9.6 In case of defective substitute delivery the Buyer may, however, cancel the contract or reduce the purchase price.
10.1 Ownership of goods is retained by the Seller until goods are paid for in full. The responsibility for insurance and care of goods, including 3rd party risks is with the Buyer.
11.1 The Buyer shall not have the right to claim damages for any slight breach of duty by the Seller, its managerial staff or other agents, unless the breach concerns a duty which is of major importance for the performance of the contract.
11.2 The Seller shall only be liable for indirect damage or damage which could not be foreseen at the time of the conclusion of the contract if such damage is due to gross negligence on the part of the Seller or one of its managerial employees. The statutory rights of the Seller shall remain unaffected.
12.1 All goods supplied by the Seller shall remain the property of the Seller until all outstanding debts, including current account debts payable by the Buyer, have been paid in full.
12.2 The Buyer shall, however, be entitled to dispose of the goods in the normal course of business, provided that it is not in arrears with any payment still due to the Seller.
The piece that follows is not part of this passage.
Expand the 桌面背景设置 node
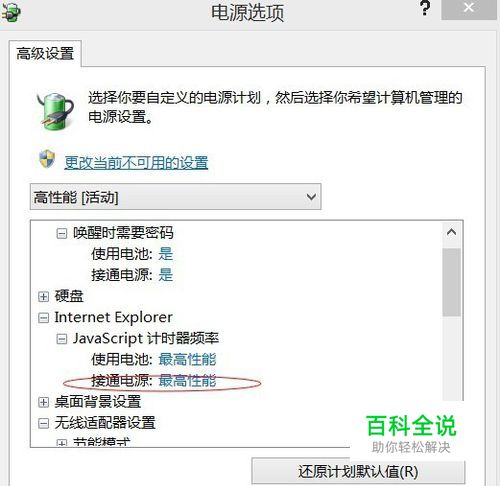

12.3 If the Buyer does not make timely payments or if the Buyer suspends payment, the Buyer shall no longer be entitled to dispose of the Seller’s goods. The Buyer will then have a period of thirty (30) days in which to make all or any outstanding payments to Seller. Subject to these funds being paid, the Buyer will then and only then be allowed to dispose of the goods. If the thirty (30) days have passed, and no payments have been made, the Buyer must return the goods to the Supplier at the expense of the Buyer.
13.1 Place of performance with respect to delivery is the particular place from where goods are to be dispatched; with respect to payment it is Crumlin, United Kingdom.
14.1 The law of the United Kingdom shall apply. Place of jurisdiction and venue is Belfast, United Kingdom. The Seller shall furthermore be entitled to sue the Buyer at the Buyer’s general place of jurisdiction.
15.1 Any warranties, modifications, alterations or amendments of the contract are valid only if confirmed by the Seller in writing.
15.2 Should any terms or provision hereof or any other contractual stipulations be partially or totally invalid or unenforceable, then such term or provision shall be replaced by terms and provisions relating to the economic purpose of such terms or provisions as closely as possible.
15.3 Such invalidity or amendment to any term or provision hereof or of the contract shall not affect the validity of these terms of delivery and payments or of the contract as a whole, nor of any other terms or provisions thereof in particular.